527.2 - Claudin-23 Strengthens the Colonic Epithelial Barrier by Regulating Claudin-3 and -4 proteins in the Tight Junction Plasma Membrane - - Board: B147-148

Arturo Raya-Sandino (University of Michigan Medical School), Kristen Lozada-Soto (University of Michigan Medical School), Vicky Garcia-Hernandez (University of Michigan Medical School), Anny-Claude Luissint (University of Michigan Medical School), Michael Koval (Emory University School of Medicine), Charles Parkos (University of Michigan Medical School), Asma Nusrat (University of Michigan Medical School)

Colonic epithelial barrier function is controlled by differential expression of Claudin (CLDN) proteins in the crypt-luminal axis. We recently identified the expression of a CLDN family member, CLDN-23, in intestinal epithelial cells (IECs). However, the role of CLDN-23 in regulating epithelial barrier function has not been identified. Analysis of the human and murine intestinal crypt-luminal axis revealed increased CLDN-23 expression in differentiated IECs facing the lumen compared to the proliferative crypt-base IECs. Similarly, CLDN-23 expression was higher in differentiated human and murine IECs cultured as a monolayer on permeable supports compared to proliferative IECs cultured in a 3D matrigel matrix. To investigate the contribution of CLDN-23 in regulating IEC barrier function in vivo, we generated inducible intestinal-epithelia specific (Villin-CreERT2) Cldn23 knockout mice (Cldn23ERΔIEC). Functional analysis displayed increased intestinal mucosal permeability to 4kDa FITC dextran, indicating compromised epithelial barrier function. To confirm this observation, we created human IECs in which CLDN-23 expression was either silenced or enhanced in vitro. CLDN-23 loss increased paracellular permeability to 4kDa FITC dextran and reduced transepithelial electrical resistance (TEER) consistent with a leaky barrier. Conversely, CLDN-23 overexpression resulted in improved barrier function. Altogether, these data suggest that CLDN-23 controls the IEC barrier function.

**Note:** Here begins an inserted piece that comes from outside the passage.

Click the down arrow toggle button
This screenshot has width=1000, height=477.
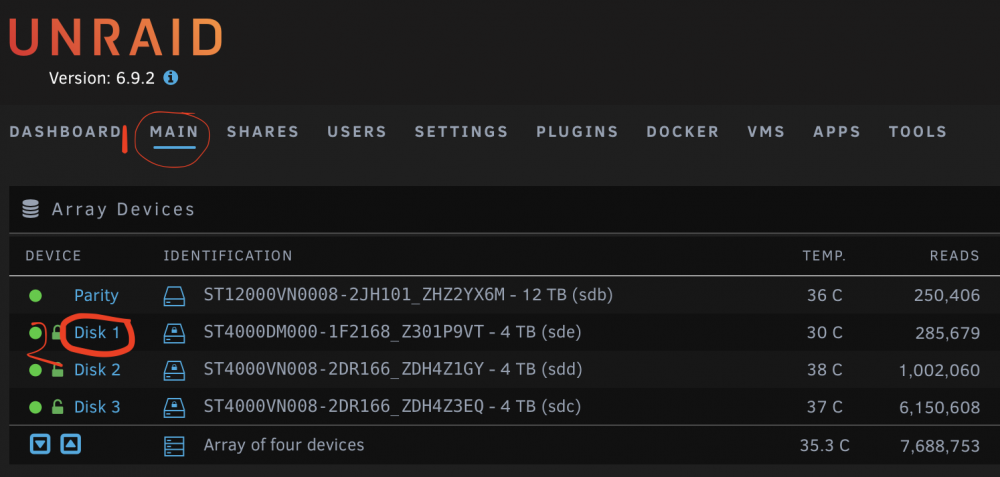click(x=40, y=444)
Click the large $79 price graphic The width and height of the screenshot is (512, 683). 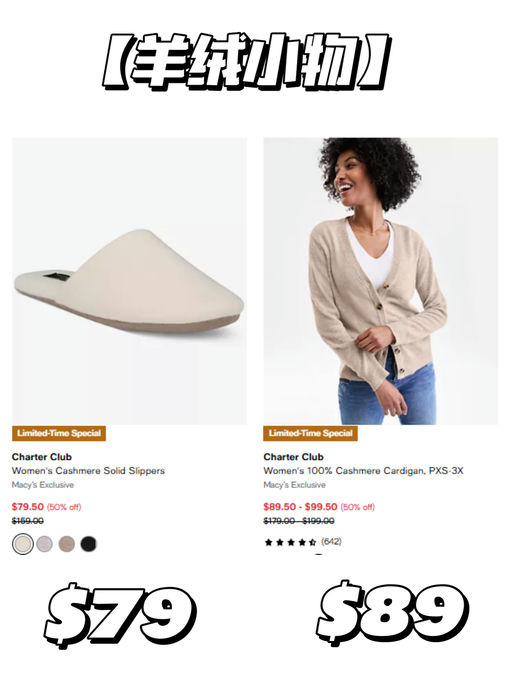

Evaluation of CLDN protein interactions employing co-culture of HeLa cells expressing CLDN-23 with those expressing either CLDN-2, CLDN-3, or CLDN-4 showed that CLDN-23 interacts in trans with barrier-forming CLDN-3 and CLDN-4, but not with pore-forming CLDN-2. Using in situ proximity ligation assay, we observed close association in cis between CLDN-23 and barrier-forming CLDN-3 and CLDN-4 in the TJ plasma membrane, but not with CLDN-2. These findings suggest that CLDN-23 interacts in both cis and trans with barrier-forming CLDN-3 and CLDN-4 in differentiated IECs. Interestingly, the overexpression of CLDN-23 in human IECs revealed up-regulation of barrier-forming CLDN-3 protein expression in the TJ while decreasing the pore-forming CLDN-2 protein at this site. In conclusion, we identified that CLDN-23 strengthens the colonic barrier properties by orchestrating the composition of CLDN protein interactions in epithelial TJs.

This work was supported by the following grants: Crohns and Colitis Foundation Research Fellowship 623536 (A.R.-S.); and the National Institutes of Health R01 DK059888 (A.N.).